My husband and I were first-time homeowners when we bought our house in July, 2009, and there were plenty of things that we were completely clueless about. Heating a home with propane was one of those things. We knew there was a propane tank on the side of our house, and that a local propane provider owned it. We knew that our heat, stove, hot water heater, and gas fireplace were powered by propane. What we didn’t know was how quickly we would use propane in the winter, what a good price for it was, and just how much of an advantage the propane company had over us, by owning our tank.

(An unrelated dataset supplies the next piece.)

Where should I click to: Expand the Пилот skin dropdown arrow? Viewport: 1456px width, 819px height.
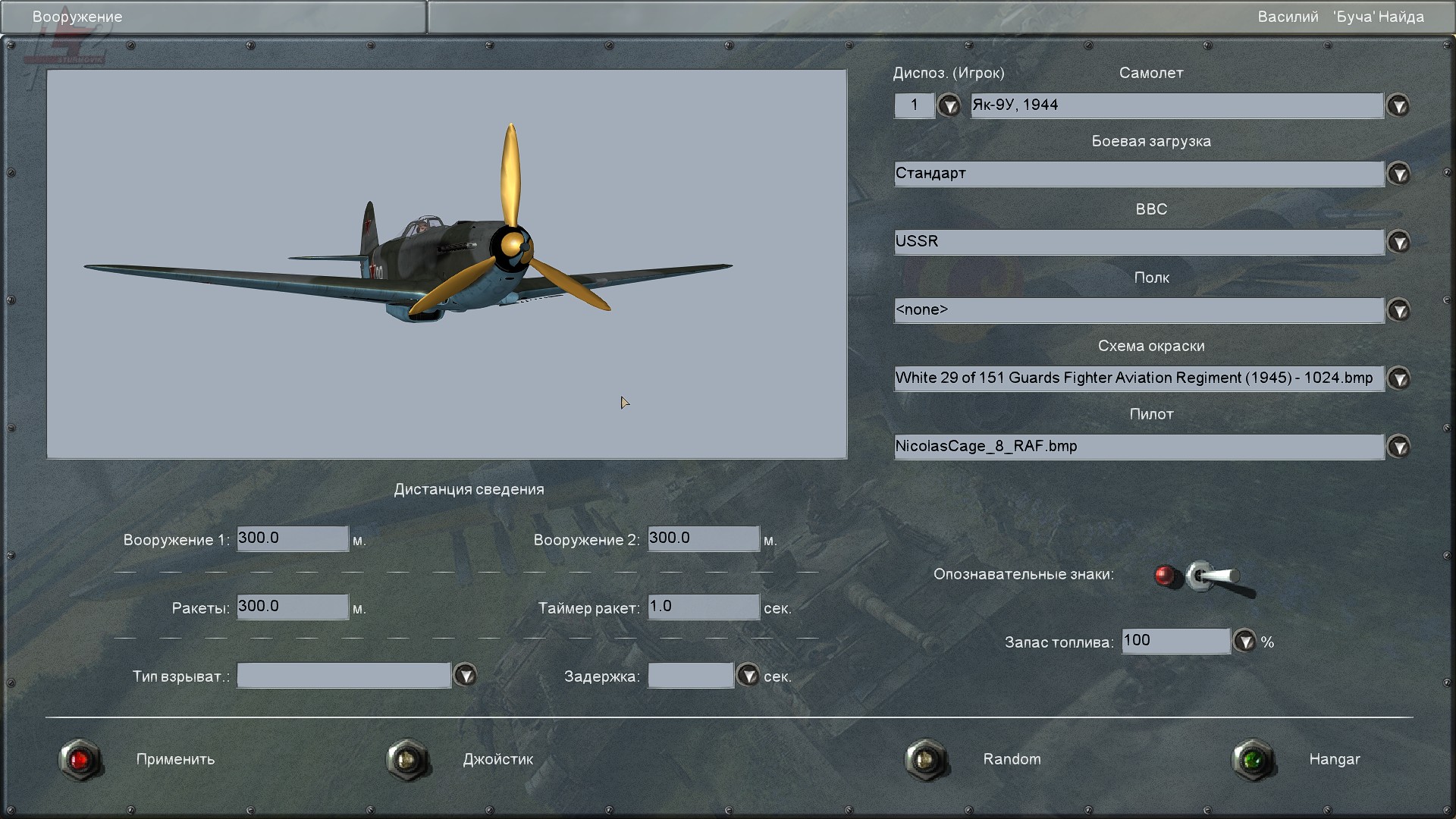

Our first few months in our house were a blur. I was seven months pregnant with our daughter when we moved in, so we were pretty focused on preparing our home and our lives for the arrival of a baby. It was also the summer, a time when we used very little propane. But we knew we had a nearly full tank, because we had reimbursed the seller of our house for what was in the tank at the time of our closing.
Lesson 1: Keep An Eye on The Level in the Tank
We learned our first lesson in November, about a month after our daughter was born. A friend from out-of-town was in the area, and she stopped by to catch up and meet our daughter. We hung out with her on the couch in our living room, with a fire going in the gas fireplace. A little more than an hour into her visit, I noticed that the room felt cold. Then I noticed that the fireplace was off, and the room temperature was lower than the temperature I’d set on the thermostat. We had run out of propane. On a Friday night in late November. In upstate New York. A space heater and lots of blankets got us through that chilly night, and we received an emergency delivery the next day.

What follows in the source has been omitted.